Quick Links

[PATCH] Fix ProcKill lock-group vs procLatch recycle race

From:	Vlad Lesin <vladlesin(at)gmail(dot)com>
To:	PostgreSQL Hackers <pgsql-hackers(at)lists(dot)postgresql(dot)org>
Subject:	[PATCH] Fix ProcKill lock-group vs procLatch recycle race
Date:	2026-04-27 08:14:59
Message-ID:	d2983796-2603-41b7-a66e-fc8489ddb954@gmail.com
Views:	Whole Thread \| Raw Message \| Download mbox \| Resend email
Thread:
Lists:	pgsql-hackers

Hello all,

The following are the patches and demonstration material for a
concurrency bug in ProcKill() where a lock-group leader and a member can
exit in parallel.

------------------------------------------------------------------------
Problem
------------------------------------------------------------------------

If a leader detaches from the lock group under leader_lwlock but
has not yet reached DisownLatch(&MyProc->procLatch), a concurrent
last follower can still put the *leader* PGPROC on a free list, or
the leader and the follower can make inconsistent decisions about
*who* returns which PGPROC, so that a slot is linked into the free
list with procLatch still owned, or is pushed twice.

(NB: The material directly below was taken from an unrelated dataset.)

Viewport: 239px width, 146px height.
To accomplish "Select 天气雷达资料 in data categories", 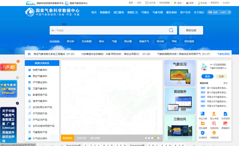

A new backend
that recycles the slot can then hit:

PANIC: latch already owned by PID ...

A concrete interleaving (lock group leader vs last member)
is the following(PG15 code).

=== Lock group leader ===
L1: LWLockAcquire(leader_lwlock)
L2: dlist_delete(&MyProc->lockGroupLink)
The list contains follower.
L3: dlist_is_empty → false (the follower still in)
L4: else if (leader != MyProc) → false, do nothing
L5: LWLockRelease(leader_lwlock)
*lwlock released*

>>>WINDOW OPEN HERE<<<

L6: SwitchBackToLocalLatch()
L7: pgstat_reset_wait_event_storage()
L8: proc = MyProc; MyProc = NULL;
L9: DisownLatch(&proc->procLatch)
*only here owner_pid = 0*
L10: SpinLockAcquire(ProcStructLock)
L11: if (proc->lockGroupLeader == NULL) → false, skip
L12: SpinLockRelease(ProcStructLock)
===========================

=== What the last lock group member does in that WINDOW ===
M1: LWLockAcquire(leader_lwlock)
Can proceed as soon as L5 releases it
M2: dlist_delete(&MyProc->lockGroupLink)
The list becomes EMPTY
M3: dlist_is_empty → true
M4: leader->lockGroupLeader = NULL
Flip leader's "don't free me" flag
M5: leader != MyProc → true
M6: SpinLockAcquire(ProcStructLock)
M7: push leader's PGPROC onto freelist
!!! while leader's latch is still owned !!!
M8: SpinLockRelease(ProcStructLock)
M9: LWLockRelease(leader_lwlock)
===========================================================

At M7, the leader's PGPROC is back on freeProcs with
procLatch.owner_pid == leader_pid (non-zero). The leader is still
sitting between L5 and L9.

=== The new backend picks it up in InitProcess() ===
B1: SpinLockAcquire(ProcStructLock)
B2: MyProc = *procgloballist
pops the leader's PGPROC
B3: *procgloballist = MyProc->links.next
B4: SpinLockRelease(ProcStructLock)
B5: ...
B6: OwnLatch(&MyProc->procLatch)
→ owner_pid != 0
→ elog(PANIC, "latch already owned by PID %d", owner_pid);
=====================================================

Note that all PG versions since 9.6 are affected.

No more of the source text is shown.